A simplified model looks like this (in reality, the functional form will be different, and priors might be different). I could also make the truncation threshold a vector, to account for different trigger levels for different stations.
data {
int<lower=1> N; // overall number of records
int<lower=1> NEQ; // number of earthquakes
int<lower=1> NSTAT; // number of stations
real Ytrunc; // truncation threshold
vector[N] X; // moment magnitude
vector[N] Y; // log pga
int<lower=1,upper=NEQ> eq[N]; // earthquake id
int<lower=1,upper=NSTAT> stat[N]; // station id
}
parameters {
real<lower=0> sigma_rec;
real<lower=0> sigma_eq;
real<lower=0> sigma_stat;
real c1;
real c2;
vector[NEQ] eqterm;
vector[NSTAT] statterm;
}
model {
real mu_rec[N];
sigma_rec ~ cauchy(0,0.5);
sigma_eq ~ cauchy(0,0.5);
sigma_stat ~ cauchy(0,0.5);
c1 ~ normal(0,1);
c2 ~ normal(0,1);
eqterm ~ normal(0,sigma_eq);
statterm ~ normal(0,sigma_stat);
for(i in 1:N) {
mu_rec[i] = c1 + c2 * X[i] + eqterm[eq[i]] + statterm[stat[i]];
Y[i] ~ normal(mu_rec[i],sigma_rec) T[Ytrunc,];
}
}
The above model works with simulated data, and also gives reasonable results on real data. One question I have is about vectorization. Truncation does not allow vectorization, but I can rewrite the for loop as
mu_rec = c1 + c2 * X + eqterm[eq] + statterm[stat];
target += normal_lpdf(Y | mu_rec,sigma_rec)
- normal_lccdf(Ytrunc | mu_rec,sigma_rec);
(edited to account for comment by nhuurre)
which runs much faster, and gives me the same results. Is the only difference that in the vectorized model, no check is performed whether the truncation level is actually lower than the data? Sure, this can be a problem, but that just means that I need to be careful when preparing the data, or am I missing something?
My main question (sorry for the long introduction) is about the truncation, which in reality is not as fixed as it may seem. A seismometer typically measures ground motion in three directions (two horizontal, one vertical), so we have three PGA values. If any of those PGA values is larger than the trigger level, the seismogram is recorded on all three components. This means that one can have a PGA on one component that is smaller than the truncation threshold if one of the other components is larger. In the ground-motion world, we typically model something like the geometric mean of the two horizontal components, and this means that even with a fixed trigger level, there will be a few records where the target variable is below the trigger level, which creates a problem for a model with fixed truncation theshold. One way to deal with this is to discard these records, but that is not really a good idea.

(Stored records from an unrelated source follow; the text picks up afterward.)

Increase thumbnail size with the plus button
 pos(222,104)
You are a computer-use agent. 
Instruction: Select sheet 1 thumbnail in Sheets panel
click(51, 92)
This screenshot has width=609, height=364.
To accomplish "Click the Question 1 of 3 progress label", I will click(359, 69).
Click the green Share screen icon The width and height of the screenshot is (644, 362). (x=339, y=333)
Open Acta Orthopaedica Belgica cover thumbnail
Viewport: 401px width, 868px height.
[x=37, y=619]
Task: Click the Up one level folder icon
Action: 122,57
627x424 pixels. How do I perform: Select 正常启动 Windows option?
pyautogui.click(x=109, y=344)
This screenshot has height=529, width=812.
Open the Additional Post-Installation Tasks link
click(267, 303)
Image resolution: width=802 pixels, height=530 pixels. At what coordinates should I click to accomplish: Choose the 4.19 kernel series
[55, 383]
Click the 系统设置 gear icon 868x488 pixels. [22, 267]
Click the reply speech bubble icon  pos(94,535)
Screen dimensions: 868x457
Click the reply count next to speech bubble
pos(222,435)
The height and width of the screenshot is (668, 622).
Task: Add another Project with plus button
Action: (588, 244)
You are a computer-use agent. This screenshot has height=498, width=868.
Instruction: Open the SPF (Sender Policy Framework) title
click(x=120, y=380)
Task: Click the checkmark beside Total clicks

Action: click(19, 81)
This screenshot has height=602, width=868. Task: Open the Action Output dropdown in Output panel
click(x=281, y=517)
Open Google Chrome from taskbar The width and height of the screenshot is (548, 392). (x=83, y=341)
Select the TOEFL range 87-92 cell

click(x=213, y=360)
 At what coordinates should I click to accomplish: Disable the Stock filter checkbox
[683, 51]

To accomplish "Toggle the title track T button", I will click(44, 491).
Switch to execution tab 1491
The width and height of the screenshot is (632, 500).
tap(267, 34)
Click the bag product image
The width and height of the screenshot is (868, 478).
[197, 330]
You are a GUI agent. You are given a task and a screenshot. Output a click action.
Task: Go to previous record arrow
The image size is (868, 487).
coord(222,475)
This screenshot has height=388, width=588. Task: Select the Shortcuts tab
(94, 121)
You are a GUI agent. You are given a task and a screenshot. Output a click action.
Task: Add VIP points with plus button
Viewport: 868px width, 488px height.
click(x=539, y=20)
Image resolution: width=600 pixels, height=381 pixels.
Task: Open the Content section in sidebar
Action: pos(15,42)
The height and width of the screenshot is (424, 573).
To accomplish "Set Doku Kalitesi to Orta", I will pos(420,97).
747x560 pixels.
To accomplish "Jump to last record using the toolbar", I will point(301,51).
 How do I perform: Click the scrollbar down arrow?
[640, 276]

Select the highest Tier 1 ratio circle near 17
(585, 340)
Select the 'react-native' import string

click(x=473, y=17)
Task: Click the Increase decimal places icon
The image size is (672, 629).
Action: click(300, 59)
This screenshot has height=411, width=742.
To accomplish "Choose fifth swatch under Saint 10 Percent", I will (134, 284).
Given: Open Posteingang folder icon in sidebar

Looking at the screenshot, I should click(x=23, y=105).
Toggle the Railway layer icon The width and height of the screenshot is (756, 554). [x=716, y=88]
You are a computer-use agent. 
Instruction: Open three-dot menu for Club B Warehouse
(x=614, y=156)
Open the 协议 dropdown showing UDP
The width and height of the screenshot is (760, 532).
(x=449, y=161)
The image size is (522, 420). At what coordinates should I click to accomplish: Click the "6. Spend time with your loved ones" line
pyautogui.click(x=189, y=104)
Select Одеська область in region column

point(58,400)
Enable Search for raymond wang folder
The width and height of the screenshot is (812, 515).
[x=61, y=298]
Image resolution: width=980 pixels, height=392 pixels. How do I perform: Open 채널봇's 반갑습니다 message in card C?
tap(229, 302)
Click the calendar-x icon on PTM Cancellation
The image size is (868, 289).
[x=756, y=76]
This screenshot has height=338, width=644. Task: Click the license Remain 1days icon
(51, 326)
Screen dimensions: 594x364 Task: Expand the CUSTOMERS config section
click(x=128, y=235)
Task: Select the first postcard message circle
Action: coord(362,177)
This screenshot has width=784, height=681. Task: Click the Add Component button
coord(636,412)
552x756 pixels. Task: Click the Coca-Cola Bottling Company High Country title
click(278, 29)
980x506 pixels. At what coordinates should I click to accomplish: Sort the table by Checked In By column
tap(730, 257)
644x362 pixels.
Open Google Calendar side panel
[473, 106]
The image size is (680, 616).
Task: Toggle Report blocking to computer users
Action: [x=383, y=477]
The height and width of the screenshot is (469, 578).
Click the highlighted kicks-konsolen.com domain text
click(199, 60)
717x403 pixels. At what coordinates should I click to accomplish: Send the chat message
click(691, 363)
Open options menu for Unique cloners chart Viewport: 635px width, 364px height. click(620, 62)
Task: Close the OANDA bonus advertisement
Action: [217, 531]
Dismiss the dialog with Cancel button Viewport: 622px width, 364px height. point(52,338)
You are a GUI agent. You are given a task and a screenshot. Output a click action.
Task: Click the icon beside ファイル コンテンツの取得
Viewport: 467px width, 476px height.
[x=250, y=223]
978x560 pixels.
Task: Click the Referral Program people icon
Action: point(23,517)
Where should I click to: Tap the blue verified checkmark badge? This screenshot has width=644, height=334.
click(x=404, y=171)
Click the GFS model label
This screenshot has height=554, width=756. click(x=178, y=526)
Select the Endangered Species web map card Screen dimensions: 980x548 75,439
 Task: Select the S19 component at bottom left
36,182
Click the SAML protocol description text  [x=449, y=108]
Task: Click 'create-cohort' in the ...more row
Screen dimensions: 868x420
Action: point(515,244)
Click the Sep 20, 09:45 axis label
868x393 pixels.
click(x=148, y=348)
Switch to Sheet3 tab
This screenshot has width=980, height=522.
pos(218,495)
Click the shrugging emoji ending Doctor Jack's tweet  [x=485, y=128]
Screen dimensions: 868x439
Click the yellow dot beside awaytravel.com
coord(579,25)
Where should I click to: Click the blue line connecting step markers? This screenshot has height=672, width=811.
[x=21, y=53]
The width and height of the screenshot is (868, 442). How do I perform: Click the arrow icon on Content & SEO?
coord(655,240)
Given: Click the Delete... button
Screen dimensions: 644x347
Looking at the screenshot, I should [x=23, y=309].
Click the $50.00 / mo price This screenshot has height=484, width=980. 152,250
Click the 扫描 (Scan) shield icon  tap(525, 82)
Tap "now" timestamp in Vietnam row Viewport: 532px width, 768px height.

A better way this can be modeled is with a random truncation level, which would be different for each record. If one assumes that the truncation level has a normal distribution with mean \mu_T and standard deviation \sigma_T, then the PDF for the data becomes
f_T(y) = \frac{\phi(\frac{y - \mu}{\sigma}) \Phi(\frac{x - \mu_T}{\sigma_T})}{\int \phi(\frac{x - \mu}{\sigma}) \Phi(\frac{x - \mu_T}{\sigma_T}) dx}
where \phi() is the PDF of a standard normal function, and \Phi is the CDF, and \mu is the same as mu_rec
in the Stan code.
The plot shows an example with simulated data, the histogram of the truncated data, and the PDF according to the above equation.
And this is where I am stuck, because I’m not sure how I can put this model best into Stan code. I tried calculating the integral using integrate_1d
, but that was really slow, and I aborted the run. I also tried to estimate a different truncation threshold for each record, but that seems like not a good solution, especially when it comes to larger data sets.
Does anyone have an idea how best to model this kind of data, or how to implement the randomly truncated model in Stan?